_Aim of the task_. Can you format the data from its first line through the line containing "This screenshot has height=784, width=1519." as a JSON list of strings, one string per line, with blank lines left out?

========================================

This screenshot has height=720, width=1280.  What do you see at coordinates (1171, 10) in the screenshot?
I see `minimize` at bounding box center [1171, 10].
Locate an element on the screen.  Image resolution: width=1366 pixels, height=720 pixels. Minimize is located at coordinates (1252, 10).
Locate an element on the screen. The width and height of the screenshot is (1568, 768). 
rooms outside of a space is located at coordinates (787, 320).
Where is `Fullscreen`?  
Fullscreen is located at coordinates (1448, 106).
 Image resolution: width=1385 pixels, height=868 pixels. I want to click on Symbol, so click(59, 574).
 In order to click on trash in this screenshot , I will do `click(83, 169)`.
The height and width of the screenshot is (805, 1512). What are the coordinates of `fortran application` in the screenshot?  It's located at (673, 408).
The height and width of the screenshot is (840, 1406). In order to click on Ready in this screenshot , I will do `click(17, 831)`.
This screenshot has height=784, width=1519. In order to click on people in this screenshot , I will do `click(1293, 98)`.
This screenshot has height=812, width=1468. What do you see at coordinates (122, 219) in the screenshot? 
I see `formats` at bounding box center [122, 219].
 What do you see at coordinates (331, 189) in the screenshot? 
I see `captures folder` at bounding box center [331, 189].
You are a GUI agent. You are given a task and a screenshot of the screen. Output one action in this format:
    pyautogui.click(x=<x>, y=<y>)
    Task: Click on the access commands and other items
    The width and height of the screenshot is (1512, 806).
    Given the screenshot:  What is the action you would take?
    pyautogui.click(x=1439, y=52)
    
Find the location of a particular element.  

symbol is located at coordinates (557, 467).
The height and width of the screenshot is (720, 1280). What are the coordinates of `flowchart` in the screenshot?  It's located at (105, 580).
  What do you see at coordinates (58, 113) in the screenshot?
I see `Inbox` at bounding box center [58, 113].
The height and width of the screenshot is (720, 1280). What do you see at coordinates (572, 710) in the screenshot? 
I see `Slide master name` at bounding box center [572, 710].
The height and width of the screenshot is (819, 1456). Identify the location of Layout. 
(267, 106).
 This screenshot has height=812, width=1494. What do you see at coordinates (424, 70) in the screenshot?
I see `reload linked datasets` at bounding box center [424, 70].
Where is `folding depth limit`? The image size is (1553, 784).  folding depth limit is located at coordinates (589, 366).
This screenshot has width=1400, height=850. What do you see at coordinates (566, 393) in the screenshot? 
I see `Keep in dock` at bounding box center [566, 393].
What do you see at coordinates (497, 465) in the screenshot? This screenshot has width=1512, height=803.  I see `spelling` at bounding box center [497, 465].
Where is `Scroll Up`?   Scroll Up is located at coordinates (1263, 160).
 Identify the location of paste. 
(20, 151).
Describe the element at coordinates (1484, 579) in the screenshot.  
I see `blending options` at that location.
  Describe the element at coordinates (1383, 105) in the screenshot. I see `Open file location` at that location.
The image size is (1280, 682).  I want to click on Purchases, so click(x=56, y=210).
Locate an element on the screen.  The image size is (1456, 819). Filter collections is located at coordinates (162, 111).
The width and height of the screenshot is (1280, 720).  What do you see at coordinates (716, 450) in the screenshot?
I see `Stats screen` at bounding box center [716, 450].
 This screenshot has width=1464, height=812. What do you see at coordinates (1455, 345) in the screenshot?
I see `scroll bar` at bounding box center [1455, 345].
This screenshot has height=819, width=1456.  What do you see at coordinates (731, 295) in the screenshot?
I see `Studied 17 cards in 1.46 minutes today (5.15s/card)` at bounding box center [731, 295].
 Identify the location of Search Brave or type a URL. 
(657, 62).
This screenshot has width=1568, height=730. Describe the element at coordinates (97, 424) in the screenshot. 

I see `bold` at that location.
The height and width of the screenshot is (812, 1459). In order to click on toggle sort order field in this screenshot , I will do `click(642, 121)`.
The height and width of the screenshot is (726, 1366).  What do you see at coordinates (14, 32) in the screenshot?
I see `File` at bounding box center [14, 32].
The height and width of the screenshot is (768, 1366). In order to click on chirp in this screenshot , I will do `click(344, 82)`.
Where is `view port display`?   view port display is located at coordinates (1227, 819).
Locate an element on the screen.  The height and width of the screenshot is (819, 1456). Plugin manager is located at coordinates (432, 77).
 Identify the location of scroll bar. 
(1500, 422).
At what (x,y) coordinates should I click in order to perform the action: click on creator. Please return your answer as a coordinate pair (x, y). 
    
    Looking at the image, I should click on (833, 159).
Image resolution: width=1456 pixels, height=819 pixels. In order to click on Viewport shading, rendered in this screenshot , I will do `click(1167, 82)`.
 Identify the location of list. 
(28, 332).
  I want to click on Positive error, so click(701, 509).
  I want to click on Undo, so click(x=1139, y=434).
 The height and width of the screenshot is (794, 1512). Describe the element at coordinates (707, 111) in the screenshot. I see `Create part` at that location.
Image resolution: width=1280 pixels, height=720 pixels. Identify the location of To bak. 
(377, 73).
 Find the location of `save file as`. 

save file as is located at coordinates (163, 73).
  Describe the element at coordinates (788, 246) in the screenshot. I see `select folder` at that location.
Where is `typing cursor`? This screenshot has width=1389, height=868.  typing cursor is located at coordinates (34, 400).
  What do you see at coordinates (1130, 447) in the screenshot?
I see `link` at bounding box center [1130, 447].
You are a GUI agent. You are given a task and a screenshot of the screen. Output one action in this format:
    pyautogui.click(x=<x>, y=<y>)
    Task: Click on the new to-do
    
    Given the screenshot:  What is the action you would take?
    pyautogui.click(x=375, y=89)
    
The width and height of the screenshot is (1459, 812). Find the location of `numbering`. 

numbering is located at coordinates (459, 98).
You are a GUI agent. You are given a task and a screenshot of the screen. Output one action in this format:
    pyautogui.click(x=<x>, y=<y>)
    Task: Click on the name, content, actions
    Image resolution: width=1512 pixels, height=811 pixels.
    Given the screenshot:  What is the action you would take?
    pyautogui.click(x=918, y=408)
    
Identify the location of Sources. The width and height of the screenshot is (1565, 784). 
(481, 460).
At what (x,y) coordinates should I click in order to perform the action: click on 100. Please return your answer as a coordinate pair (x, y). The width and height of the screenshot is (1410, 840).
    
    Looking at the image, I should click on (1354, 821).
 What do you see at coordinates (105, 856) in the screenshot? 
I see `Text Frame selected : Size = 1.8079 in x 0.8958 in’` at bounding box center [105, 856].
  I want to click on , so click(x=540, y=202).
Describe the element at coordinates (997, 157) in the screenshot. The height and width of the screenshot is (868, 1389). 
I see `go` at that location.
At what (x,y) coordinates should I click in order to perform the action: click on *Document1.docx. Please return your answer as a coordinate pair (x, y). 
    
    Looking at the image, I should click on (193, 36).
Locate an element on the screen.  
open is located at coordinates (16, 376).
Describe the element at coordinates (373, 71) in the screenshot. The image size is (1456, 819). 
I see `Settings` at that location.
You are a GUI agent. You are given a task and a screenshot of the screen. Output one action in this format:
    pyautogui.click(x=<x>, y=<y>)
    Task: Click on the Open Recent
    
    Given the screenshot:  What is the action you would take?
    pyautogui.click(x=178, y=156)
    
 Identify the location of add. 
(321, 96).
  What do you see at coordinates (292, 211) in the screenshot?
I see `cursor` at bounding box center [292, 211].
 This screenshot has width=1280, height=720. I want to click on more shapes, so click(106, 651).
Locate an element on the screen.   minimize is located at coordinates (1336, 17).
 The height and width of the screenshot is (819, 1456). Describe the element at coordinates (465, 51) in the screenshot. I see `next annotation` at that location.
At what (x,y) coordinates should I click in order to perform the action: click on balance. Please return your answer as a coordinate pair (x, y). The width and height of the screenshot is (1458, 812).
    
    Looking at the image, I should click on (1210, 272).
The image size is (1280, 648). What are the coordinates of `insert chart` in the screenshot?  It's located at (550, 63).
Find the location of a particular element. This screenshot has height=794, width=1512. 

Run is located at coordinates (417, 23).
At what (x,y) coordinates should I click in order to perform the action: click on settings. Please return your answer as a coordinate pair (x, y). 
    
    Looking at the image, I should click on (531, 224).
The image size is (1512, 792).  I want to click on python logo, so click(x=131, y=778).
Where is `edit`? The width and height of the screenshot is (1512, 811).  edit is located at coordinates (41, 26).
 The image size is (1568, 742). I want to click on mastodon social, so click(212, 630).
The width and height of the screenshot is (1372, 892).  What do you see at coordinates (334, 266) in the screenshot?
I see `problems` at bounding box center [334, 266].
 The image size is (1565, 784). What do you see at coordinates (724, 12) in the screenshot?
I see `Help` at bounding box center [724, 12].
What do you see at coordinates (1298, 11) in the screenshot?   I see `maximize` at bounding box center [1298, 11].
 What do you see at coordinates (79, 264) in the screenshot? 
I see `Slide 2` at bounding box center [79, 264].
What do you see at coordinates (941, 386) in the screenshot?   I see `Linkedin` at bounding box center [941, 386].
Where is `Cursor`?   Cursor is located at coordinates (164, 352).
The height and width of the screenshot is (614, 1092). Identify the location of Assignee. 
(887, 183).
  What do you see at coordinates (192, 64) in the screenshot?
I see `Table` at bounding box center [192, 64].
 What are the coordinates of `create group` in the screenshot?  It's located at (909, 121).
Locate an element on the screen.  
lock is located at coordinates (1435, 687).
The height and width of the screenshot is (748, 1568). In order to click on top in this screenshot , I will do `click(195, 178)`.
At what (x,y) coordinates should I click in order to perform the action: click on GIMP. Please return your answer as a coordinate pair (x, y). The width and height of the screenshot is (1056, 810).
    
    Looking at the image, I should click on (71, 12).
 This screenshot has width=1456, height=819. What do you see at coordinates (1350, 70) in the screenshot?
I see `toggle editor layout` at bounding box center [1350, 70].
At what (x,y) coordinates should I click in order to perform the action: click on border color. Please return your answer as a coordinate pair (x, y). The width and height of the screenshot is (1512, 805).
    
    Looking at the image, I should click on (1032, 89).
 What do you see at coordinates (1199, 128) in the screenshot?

========================================

_Result below_.
[
  "This screenshot has height=720, width=1280.  What do you see at coordinates (1171, 10) in the screenshot?",
  "I see `minimize` at bounding box center [1171, 10].",
  "Locate an element on the screen.  Image resolution: width=1366 pixels, height=720 pixels. Minimize is located at coordinates (1252, 10).",
  "Locate an element on the screen. The width and height of the screenshot is (1568, 768). ",
  "rooms outside of a space is located at coordinates (787, 320).",
  "Where is `Fullscreen`?  ",
  "Fullscreen is located at coordinates (1448, 106).",
  " Image resolution: width=1385 pixels, height=868 pixels. I want to click on Symbol, so click(59, 574).",
  " In order to click on trash in this screenshot , I will do `click(83, 169)`.",
  "The height and width of the screenshot is (805, 1512). What are the coordinates of `fortran application` in the screenshot?  It's located at (673, 408).",
  "The height and width of the screenshot is (840, 1406). In order to click on Ready in this screenshot , I will do `click(17, 831)`.",
  "This screenshot has height=784, width=1519. In order to click on people in this screenshot , I will do `click(1293, 98)`."
]